Traditional practice of random biopsy for suspicion of prostate cancer often leads to unnecessary biopsy, as well as over-diagnosis of low-risk prostate cancer, both major sources of additional downstream cost. Addition of prostate MRI to the diagnosis algorithm has been suggested to improve accuracy. A randomized study evaluating MRI-targeted or standard biopsy showed that prostate MRI decreased negative biopsy (21% vs 40%), increased detection of clinically significant prostate cancer (38% vs 26%) and helped to avoid 28% of biopsies with negative MRI.5 In another study using cost modeling to investigate cost-effectiveness of prostate MRI, it was shown that use of prostate MRI after elevated prostate specific antigen was more cost effective than standard biopsy alone and helped omit 15% of unnecessary biopsies.10

On a policy level, reimbursement for prostate biopsy in the U.S. is the same regardless of approach. However, in countries such as Australia, urologists are financially incentivized to perform the transperineal approach as it pays 2.4× more than the transrectal approach. If this policy were implemented in other countries, it would present an opportunity cost for urologists performing TR-bx and incentivize physicians to learn TP-bx.

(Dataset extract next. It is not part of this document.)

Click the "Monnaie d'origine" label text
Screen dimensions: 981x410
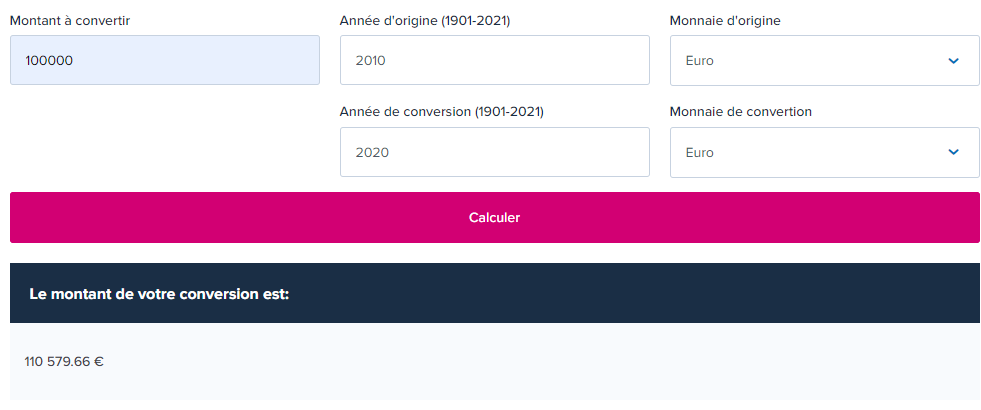pyautogui.click(x=725, y=20)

Achieving a cost-effective prostate biopsy approach provides an opportunity to mitigate waste, decrease the financial burden placed on our patients and provide a high-quality diagnosis. While establishing a new biopsy modality can have expensive capital cost, it should be factored against downstream savings unique to each modality. An increasing body of evidence indicates that advances in technique and targeting have moved the needle, inching us closer to the intersection between cost and quality.